SELECTED EXTRACT -
"""

Spain: 2002 General Strike –Feminist Perspectives

 

 

On 20th June the fifth general strike in Spain since the restoration of democracy in 1977 took place. It was organised by the two main Spanish trade unions (CCOO and UGT) and other minor ones, in response to the approved governmental decree RD-L 5/2002 “Reform of the protection of unemployment and the basic law on employment”, approved in the 27th May with the only favourable votes of the governing People’s Party . This strike led to the reversal of some of the most criticised points of the new law and in that sense was quite successful. But diverse and seemingly contradictory positions within feminism arose in the debate. For some feminist groups one of the major impacts of the general strike was highlighting the lack of a unitary and coherent discourse and thus the need to start a process of reflection and discussion.

 

The evolution of economic policy in Spain has not differed from the global trend towards freer markets, progressive privatisation and decreasing Welfare State provisions. Among those increasingly deregulated markets is the labour market (national labour markets, but not international ones, where more restrictive migration rules are being established; Spain is relentlessly playing its role of gatekeeper of the “nearest to Africa European door”!). So more precarious and unsafe forms of contracting have emerged, dismissals have been facilitated and became cheaper, unemployment protection has been weakened, and general social protection has been damage. Through this long ongoing process five general strikes have been organised: 20th June 1985, 14th December 1988, 28th May 1992, 27th January 1994 and 20th June 2002. Only the second of the first four strikes achieved its goals, namely reversing the Plan for Youth Employment, the defining features of which were nevertheless approved some years later The last one was the first against a conservative government, while the others occurred under a socialist one. It occurred in a context of progressive erosion of remunerated workers’ rights, some of them sanctified by the agreements reached between the Government and the two largest unions. Thus, although the decree was what triggered the protests, other events such as unpopular changes of the educational system and financial scandals within state agencies meant that the climate was already created for popular unrest.

 

Among the most controversial aspects of the legal changes were considerable tightening of eligibility for unemployment benefit, early retirement and agrarian subsidies. The success of the strike in terms of the number of participants was highly debated. Numbers ranged from 84% according to the trade unions to the official 17%. Nevertheless, the political effects were very important, with the dismissal of the Minister of Labour and the recent reversal of most of the conflicting measures.

"""

ACTIONS TO TAKE -
**A)** Summarize the piece on Spain's 2002 general strike in two sentences.
**B)** Please carry on the piece on Spain's 2002 general strike from its final sentence.

Entries on where items appear -
"""

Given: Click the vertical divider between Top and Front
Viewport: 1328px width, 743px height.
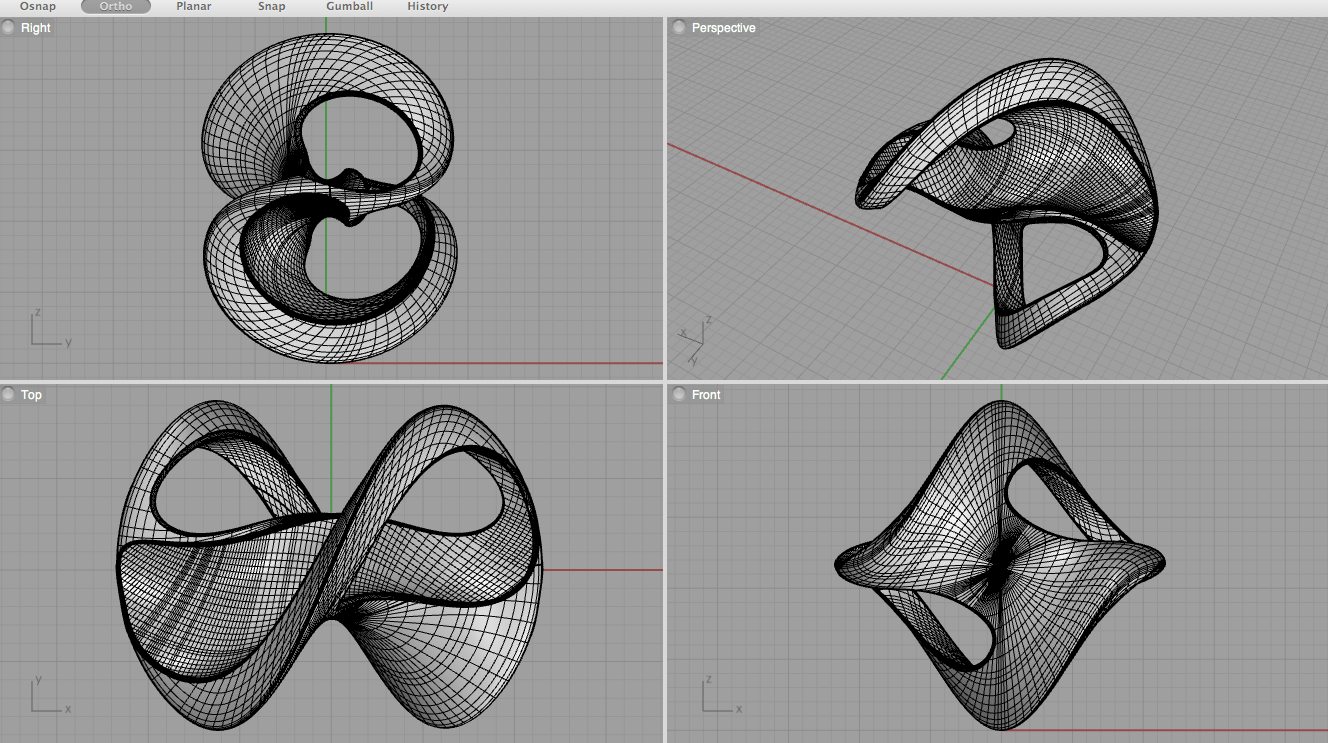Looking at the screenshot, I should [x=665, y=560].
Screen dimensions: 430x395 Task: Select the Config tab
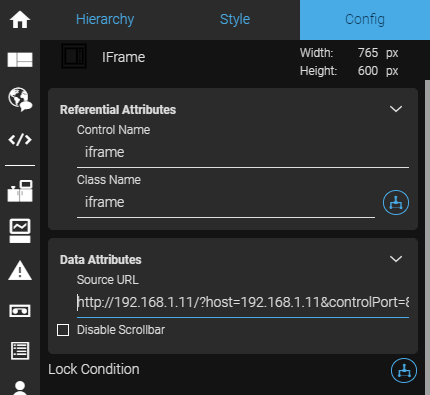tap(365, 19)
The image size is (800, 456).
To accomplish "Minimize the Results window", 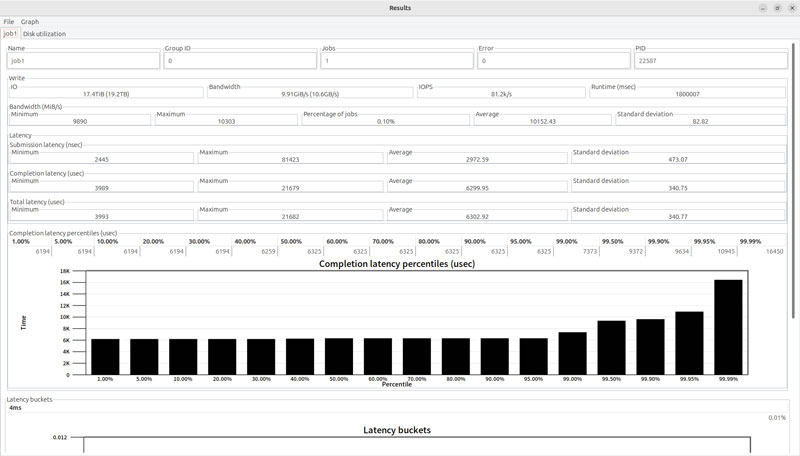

"""
"""

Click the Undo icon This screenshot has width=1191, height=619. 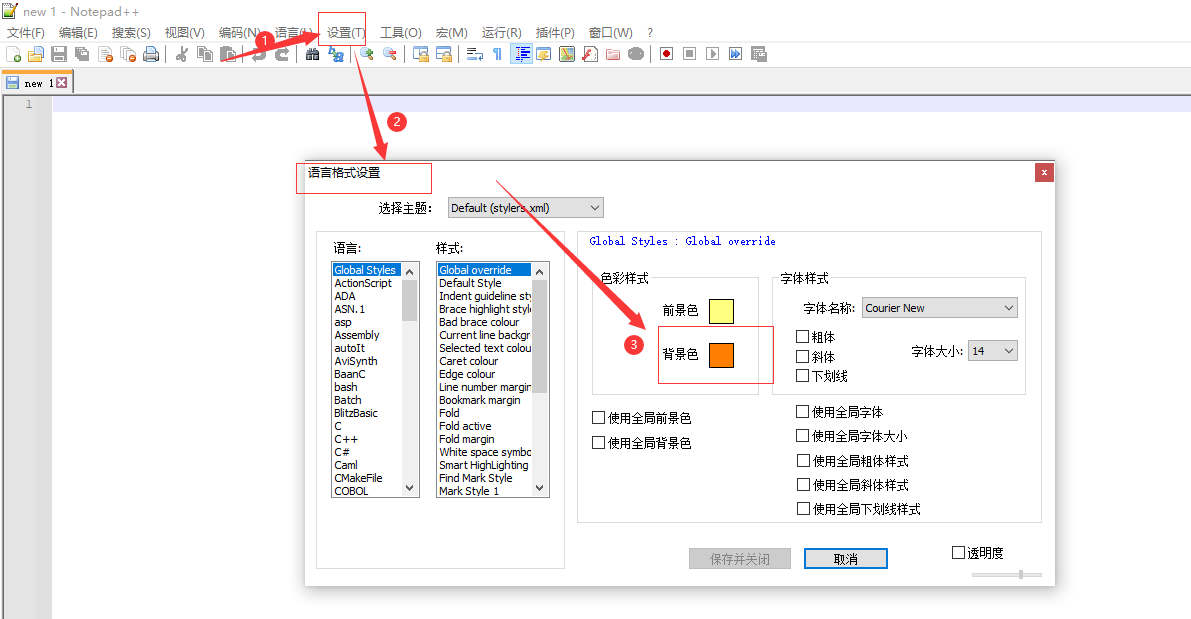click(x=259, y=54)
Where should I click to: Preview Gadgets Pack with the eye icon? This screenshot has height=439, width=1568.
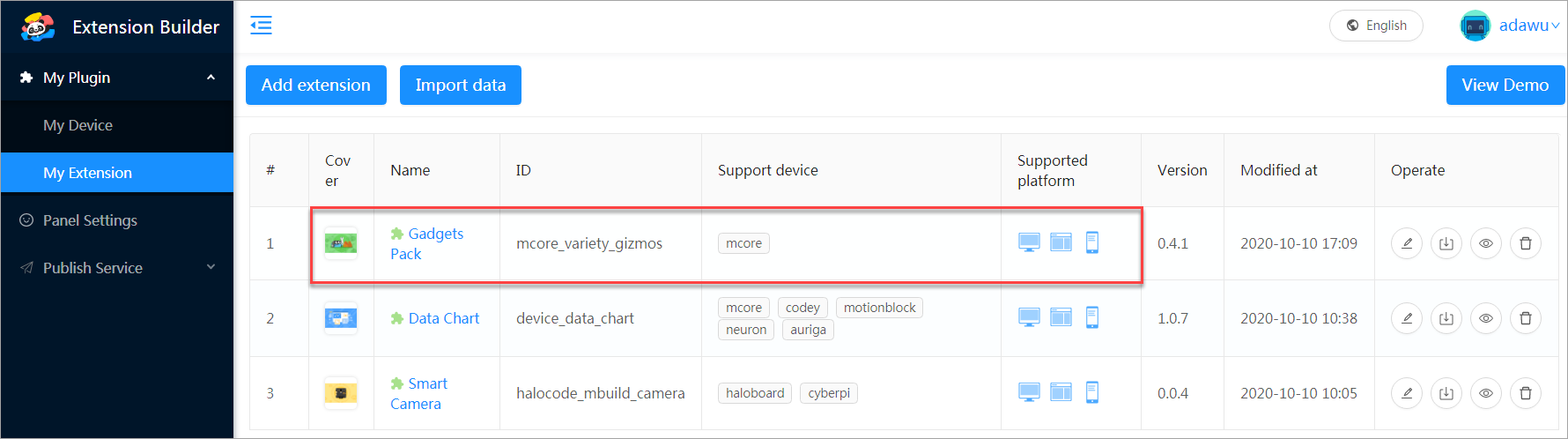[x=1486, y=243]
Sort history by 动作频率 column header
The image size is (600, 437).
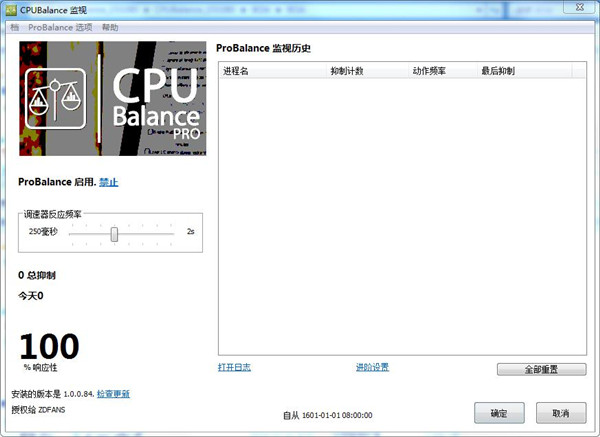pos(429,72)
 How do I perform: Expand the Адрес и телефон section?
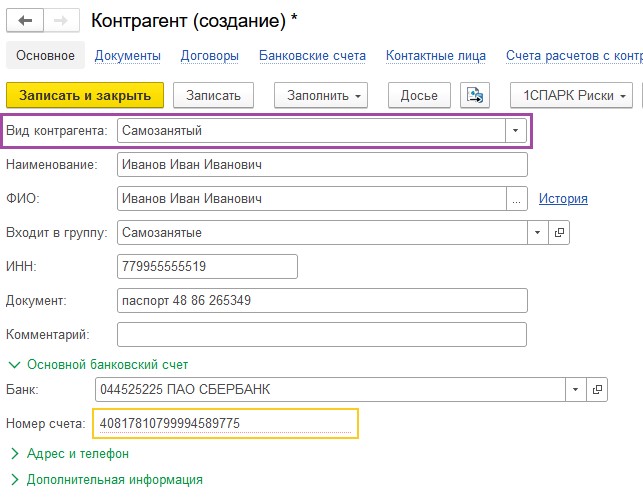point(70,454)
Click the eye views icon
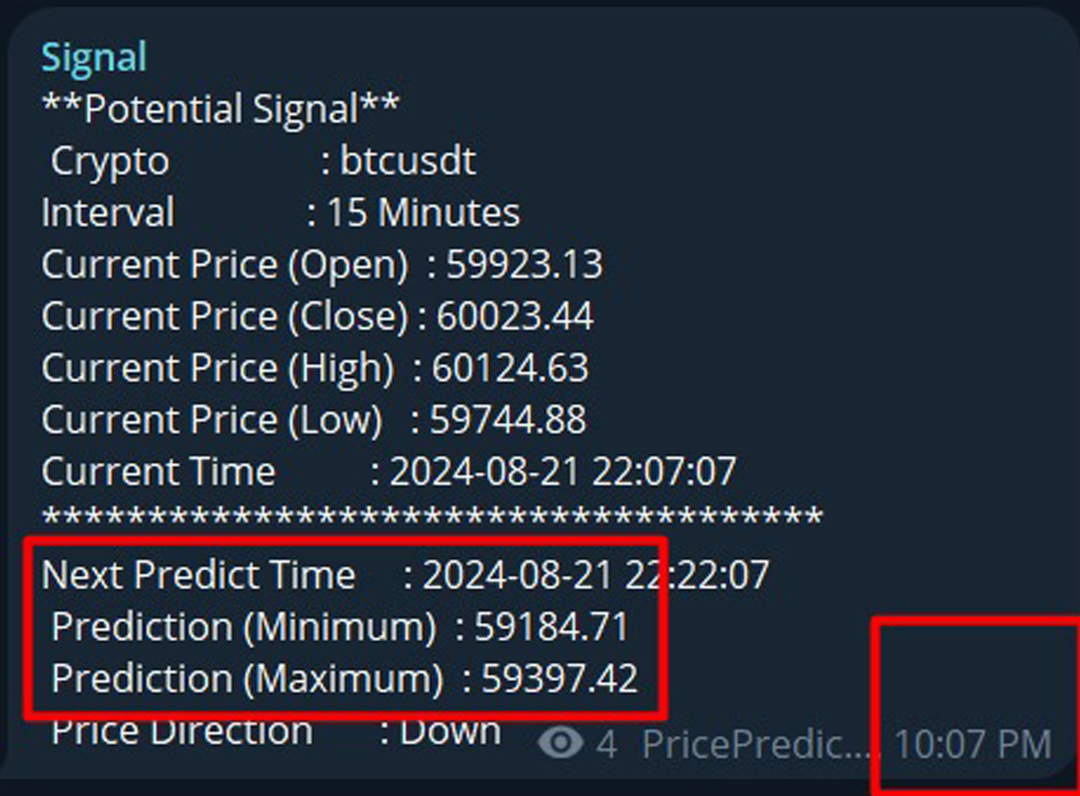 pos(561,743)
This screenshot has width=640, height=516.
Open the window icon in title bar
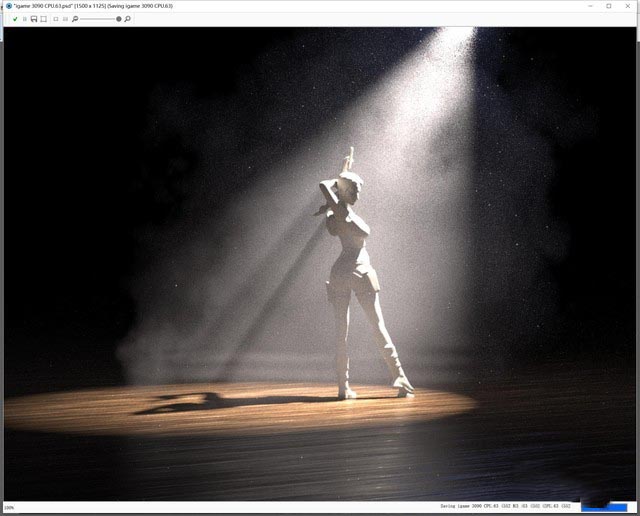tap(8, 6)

"""

RESPONSES TO THE TASKS -
**A)** On 20th June 2002, Spain's two main trade unions, CCOO and UGT, led the country's fifth general strike since 1977 against decree RD-L 5/2002, which tightened eligibility for unemployment benefit, early retirement and agrarian subsidies. Although participation estimates ranged from 84% to 17%, the strike brought the dismissal of the Minister of Labour and the reversal of most of the contested measures, while also exposing divided positions within feminism.

**B)**
Although responses from feminism were diverse, two main trends could be observed[1]. The first emerges from the Women’s Secretaries of the two largest unions. The centrepiece in their analysis is the labour market around which the problems, solutions and ways of political response are articulated. They highlight women’s disadvantaged position in all the variables that measure labour achievements. This includes women’s much lower labour market participation (female participation rate is 41,68% and male rate, 66,70) and much higher unemployment rates (female unemployment is 16, 26% and men’s is 7,67%; i.e. 58,38% of total unemployed are women). Also 55% of unemployed women do not receive any benefit (versus 25% of men), women hold 79% of partial time jobs and earn almost 30% less than men. Approved legal reforms would undoubtedly worsen women’s already weak situation.

 

The proposed alternative the two main Women’s Union Secretaries is the active seeking not only of full employment but also all jobs carrying work security and good conditions (what they call “full high quality employment”). In order to achieve it, three main goals should be encouraged. Firstly, increasing women’s participation rate to the threshold of 60%, the objective that the European Union in Barcelona Summit proposed to all its members by the deadline of 2010. Secondly, reducing female unemployment. And thirdly, decreasing the precariousness and temporary nature of employment that disproportionately affects women. The achievement of these goals would require active labour market policies, currently almost non-existent; changes in labour market regulations, in the opposite direction to recent trends; and the provision of public services allowing the reconciliation of family and labour lives. All this should be accompanied by an adequate benefit system that would cover those in unemployment and other precarious situations, such as lone mothers. Summing up, the discourse is still centred around the labour market, no references to the caring sphere are made -except to show the limits that it poses to full labour market integration. The extent to which women are able to participate in the strike is not questioned. Women are told: “employment and social protection are your rights, do not let them be removed”, which means, “support the strike”. These trade unions asked feminist groups to join their manifesto without calling for a previous debate, assuming that theirs was the political line generally shared by most feminists. However, some feminist groups felt quite uncomfortable with it and preferred issuing their own.

 

Although disagreements were diverse there were some common features. A primary conflict was a legacy of earlier trade union consent to the previous labour market deregulation measures and social benefits cuts. This conflict could be linked to the progressive institutionalisation of feminism and the increasing narrowing of trade union activities to the support of a privileged core of workers. Within both trends, a logic of asking just for feasible changes had become the logic of defending the rights of those already privileged, whether women or workers.

 

Basic disagreements over women’s roles underlie this conflict. As the alternative manifesto stated: “This reform is not just related to unemployed people, it is not even just related to employment. Because it belongs to the establishment of a model of society where the economy, free market and corporations’ benefits are put before any human need.” Thus the problem rests on a deeper conflict, which is the fundamental contradiction between the logic of accumulation and the logic of care. Markets, including labour market, operate on the basis of the unpaid work undertaken by women. Feminist groups accuse trade unions of continuing to rely on a “clearly masculinised conception of the labour market” which invisibilises unremunerated work, exempts men of their responsibilities, and avoids challenging that crucial underlying conflict.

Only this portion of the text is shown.